Stored records
------------------------------------------------------------
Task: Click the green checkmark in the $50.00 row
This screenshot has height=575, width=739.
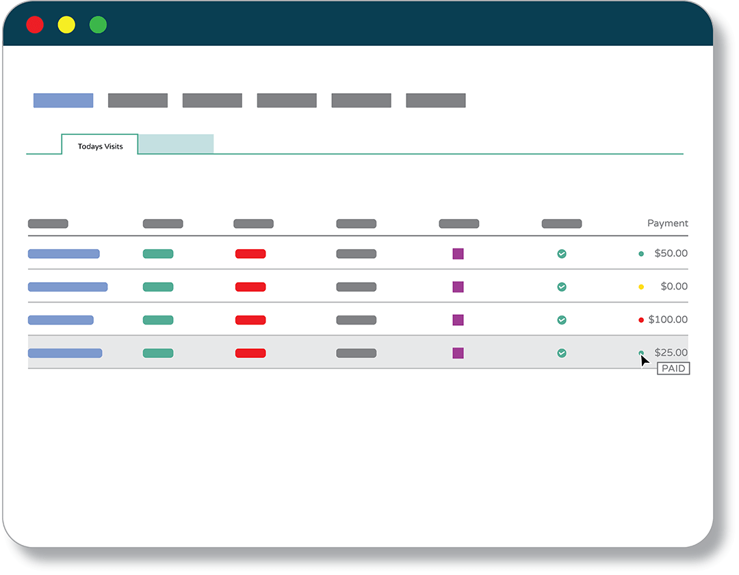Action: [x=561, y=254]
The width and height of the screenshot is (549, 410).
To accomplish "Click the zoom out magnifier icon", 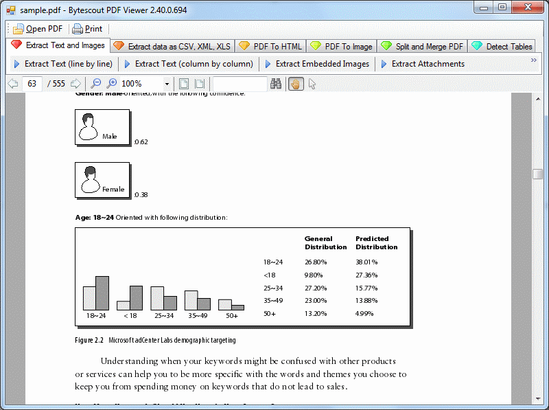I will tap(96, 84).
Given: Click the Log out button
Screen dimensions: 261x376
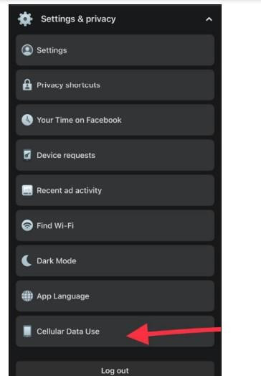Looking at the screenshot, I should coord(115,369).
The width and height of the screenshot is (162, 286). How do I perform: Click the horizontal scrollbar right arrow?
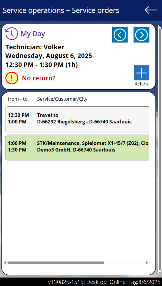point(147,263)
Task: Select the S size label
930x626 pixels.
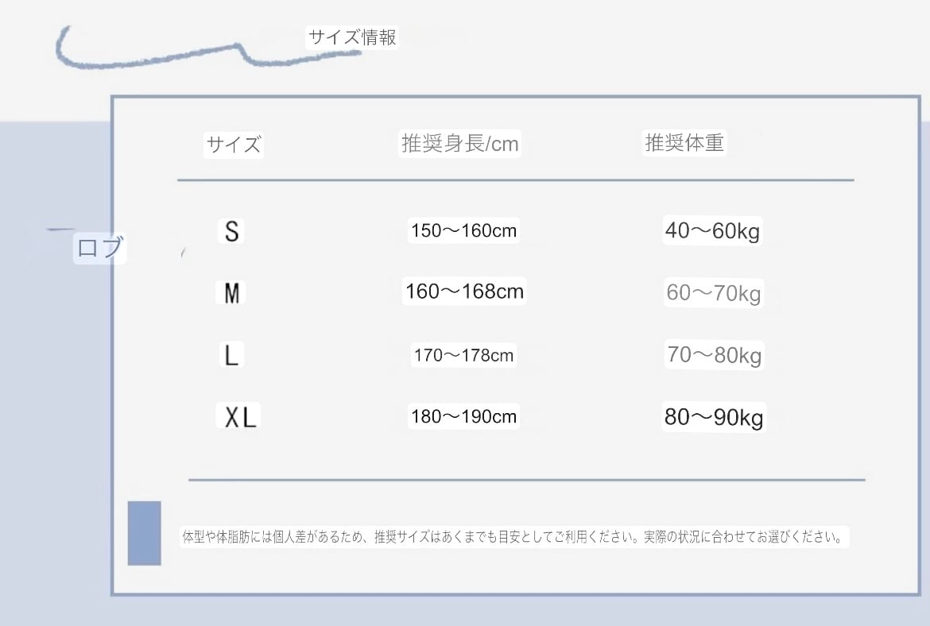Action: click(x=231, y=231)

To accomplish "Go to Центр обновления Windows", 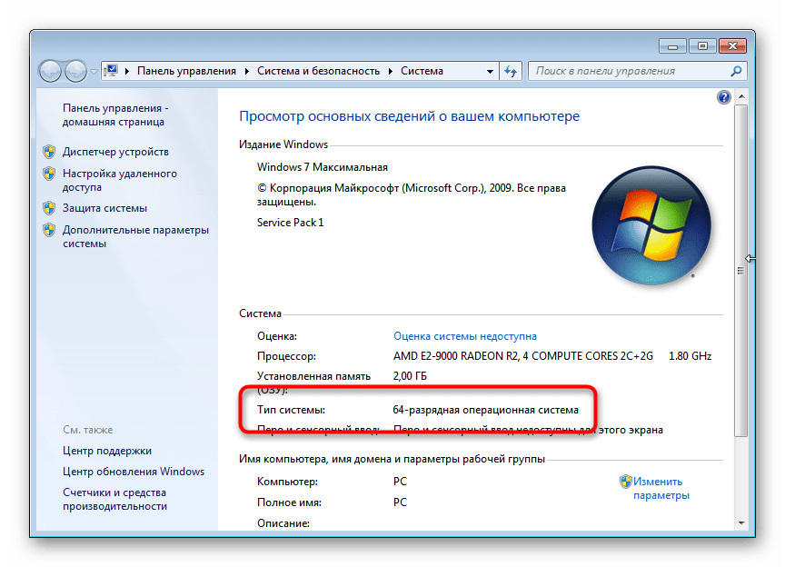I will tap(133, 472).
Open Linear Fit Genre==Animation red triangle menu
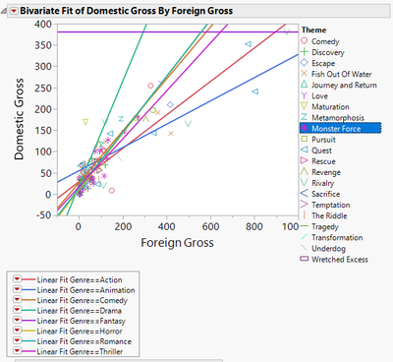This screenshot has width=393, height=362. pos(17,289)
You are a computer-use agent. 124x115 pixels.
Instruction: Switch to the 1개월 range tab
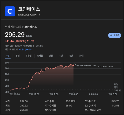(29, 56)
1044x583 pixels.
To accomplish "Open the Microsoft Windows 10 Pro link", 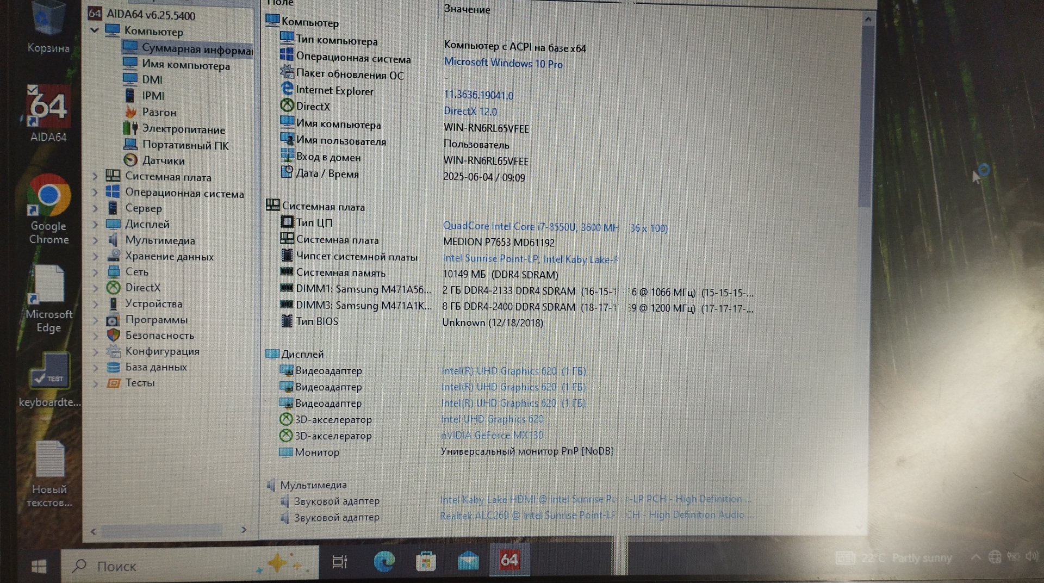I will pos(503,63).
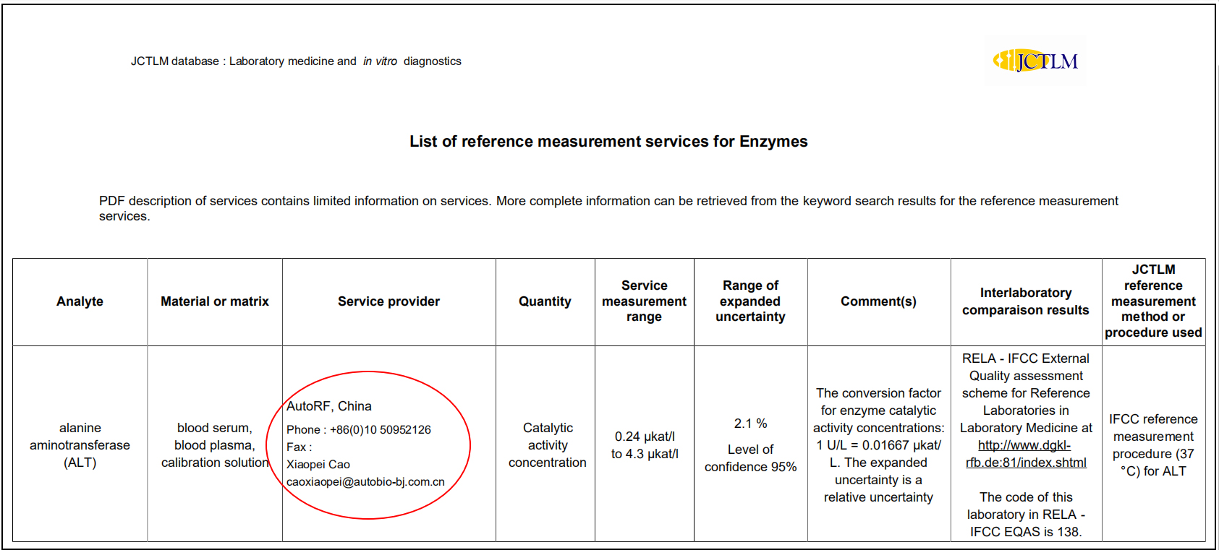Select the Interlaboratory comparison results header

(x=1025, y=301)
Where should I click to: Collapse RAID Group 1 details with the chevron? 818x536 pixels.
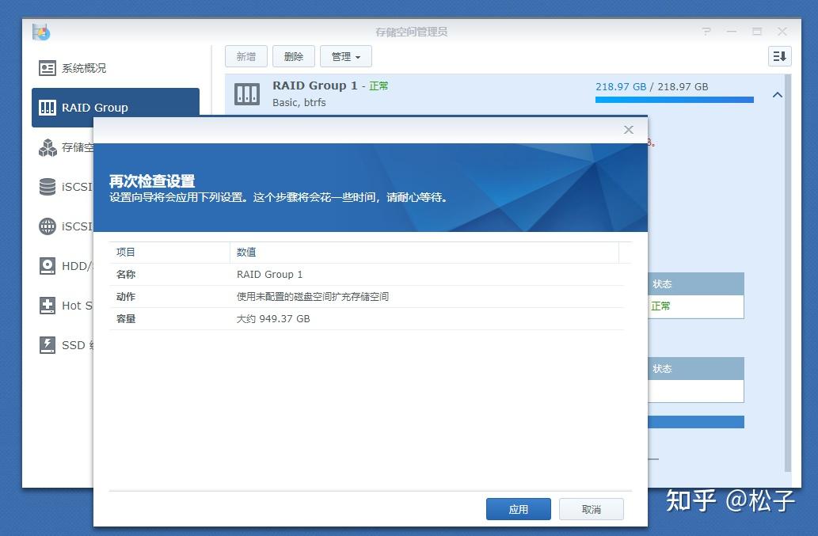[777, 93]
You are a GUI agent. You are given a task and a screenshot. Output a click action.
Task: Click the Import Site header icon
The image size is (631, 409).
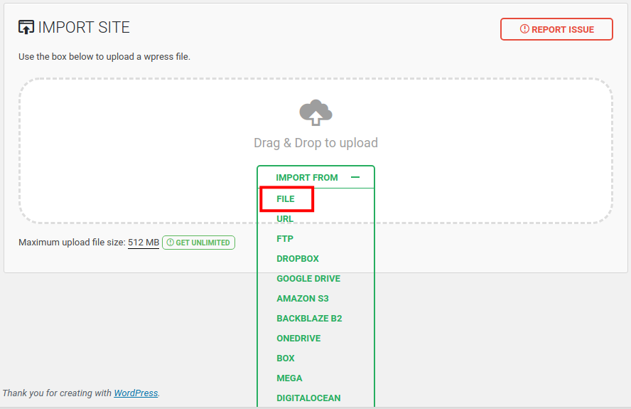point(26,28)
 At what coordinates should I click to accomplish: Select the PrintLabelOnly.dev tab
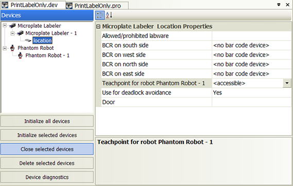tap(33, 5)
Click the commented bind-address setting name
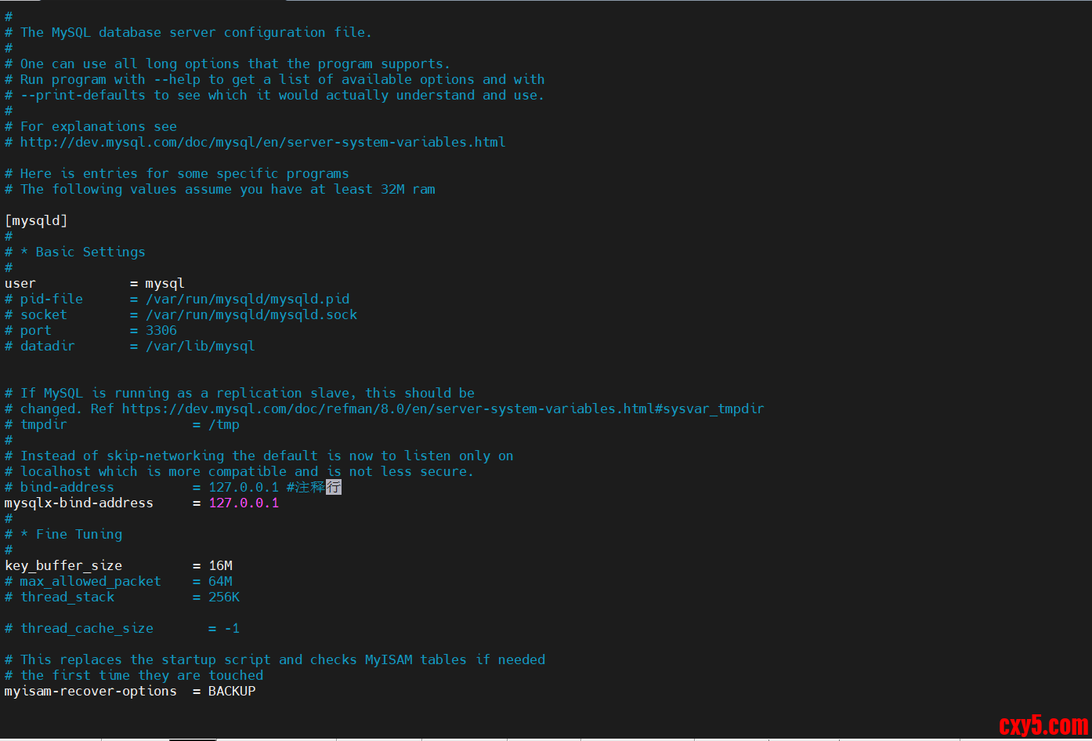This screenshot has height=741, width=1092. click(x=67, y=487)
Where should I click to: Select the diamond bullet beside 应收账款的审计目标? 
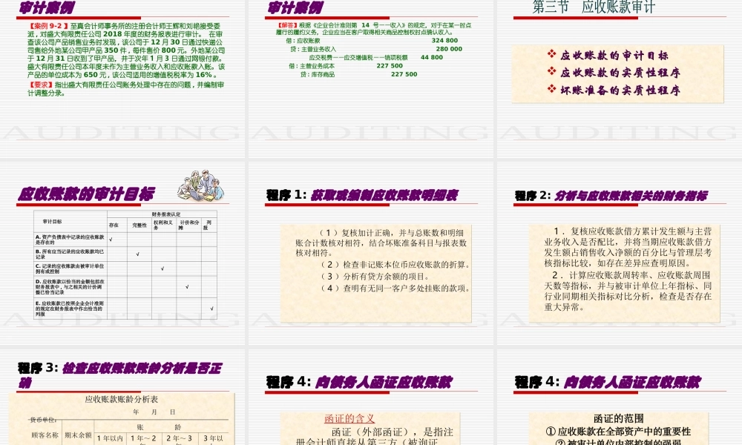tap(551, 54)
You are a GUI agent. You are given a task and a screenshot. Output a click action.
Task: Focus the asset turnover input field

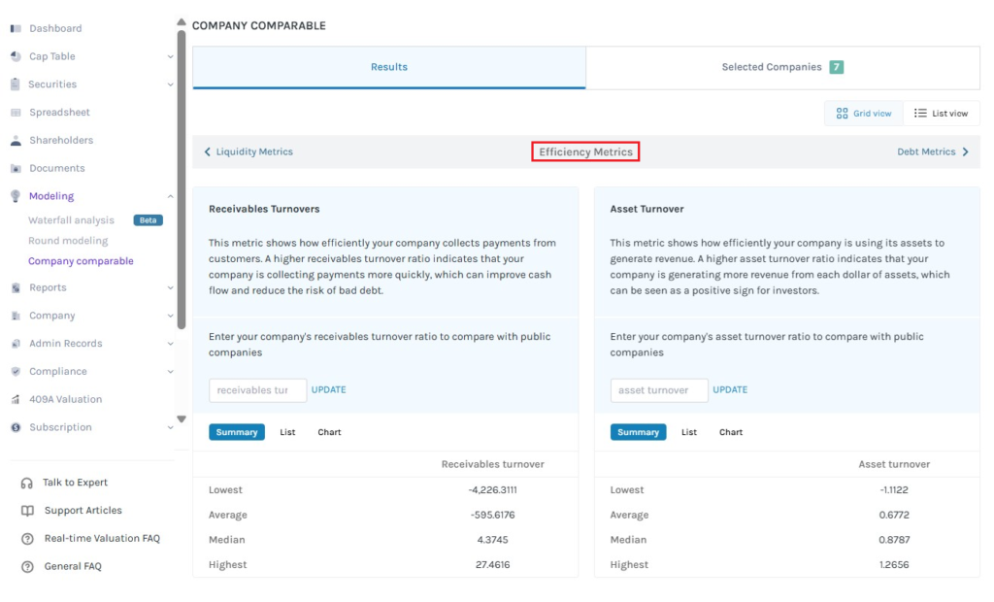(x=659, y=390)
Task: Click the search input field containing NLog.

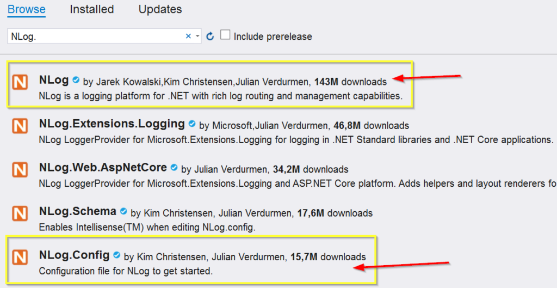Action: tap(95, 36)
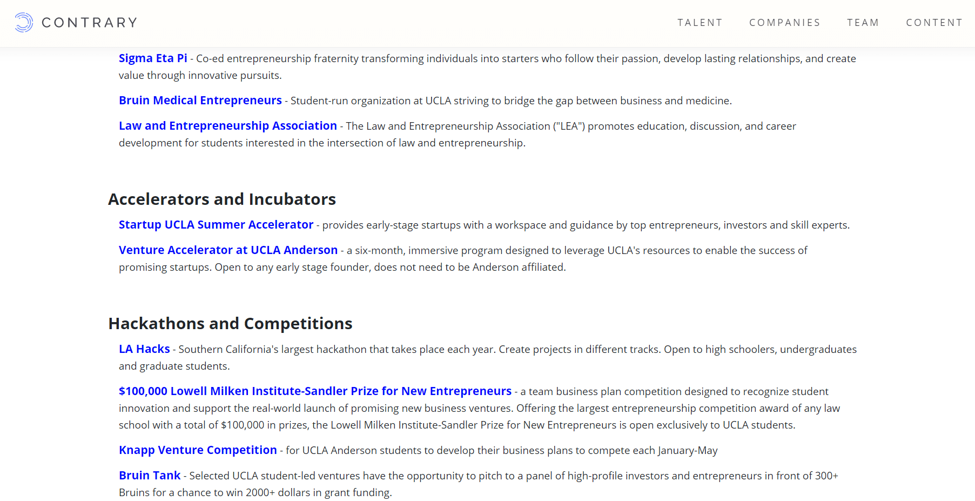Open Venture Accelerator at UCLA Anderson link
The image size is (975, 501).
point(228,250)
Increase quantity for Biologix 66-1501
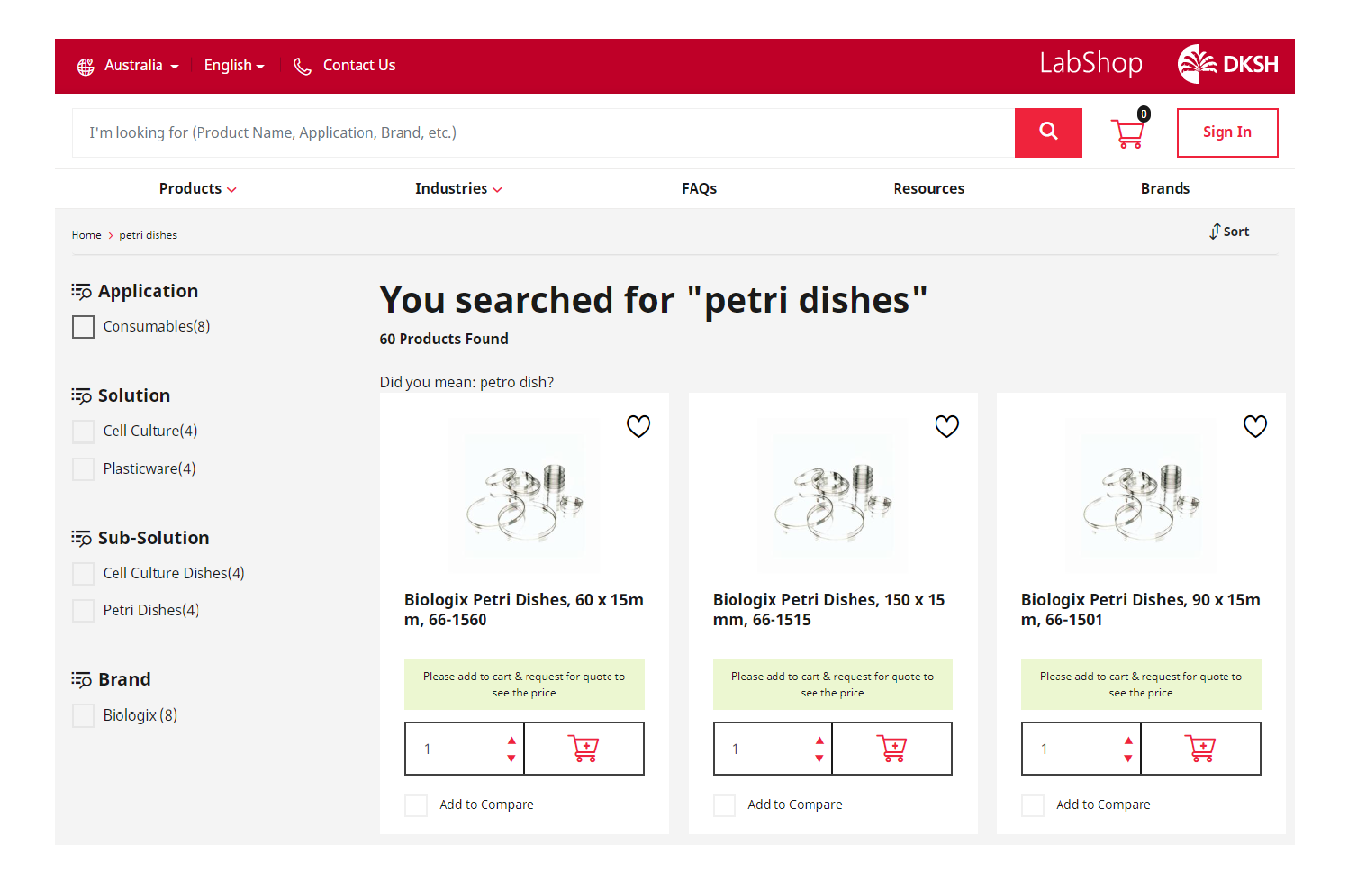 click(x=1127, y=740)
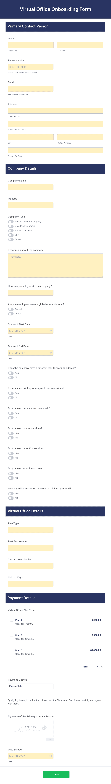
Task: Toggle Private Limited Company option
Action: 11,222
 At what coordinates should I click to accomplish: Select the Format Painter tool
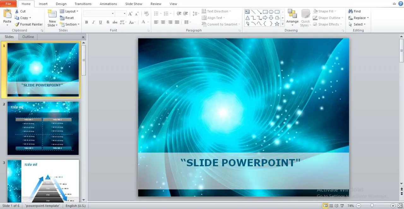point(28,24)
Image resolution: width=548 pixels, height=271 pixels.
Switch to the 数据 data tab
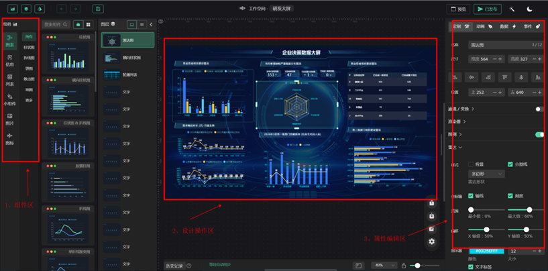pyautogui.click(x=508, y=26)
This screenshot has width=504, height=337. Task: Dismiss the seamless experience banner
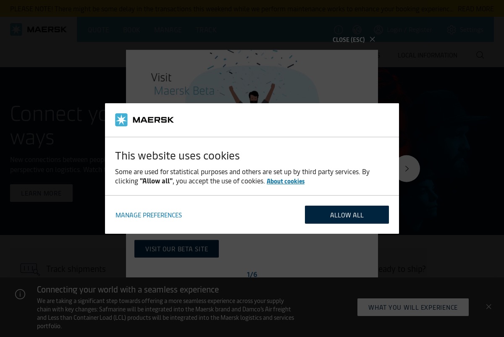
------------------------------------------------------------
### Problem requirements
Before duplicating, set the pictures aside; then output exactly the lines from the one with "Where should I click to: Collapse" through the end of the records, and only those.

### Solution to this task
Where should I click to: Collapse RAID Group 1 details with the chevron? 818x536 pixels.
[777, 93]
You are a GUI agent. You are given a task and a screenshot. Output a click action.
Task: Click the Import Site header icon
The image size is (631, 409).
point(26,28)
 At what coordinates should I click to accomplish: Select the PrintLabelOnly.dev tab
tap(33, 5)
Click the commented bind-address setting name
This screenshot has height=741, width=1092. click(x=67, y=487)
Where should I click to: Select the diamond bullet beside 应收账款的审计目标? 
tap(551, 54)
You are a GUI agent. You are given a task and a screenshot. Output a click action.
Task: Focus the asset turnover input field

(x=659, y=390)
Task: Click the search input field containing NLog.

Action: tap(95, 36)
Open Venture Accelerator at UCLA Anderson link
The image size is (975, 501).
point(228,250)
Increase quantity for Biologix 66-1501
 click(x=1127, y=740)
Task: Toggle Private Limited Company option
Action: 11,222
 At what coordinates should I click to accomplish: Select the Format Painter tool
point(28,24)
Image resolution: width=548 pixels, height=271 pixels.
Switch to the 数据 data tab
pyautogui.click(x=508, y=26)
This screenshot has width=504, height=337. Task: Dismiss the seamless experience banner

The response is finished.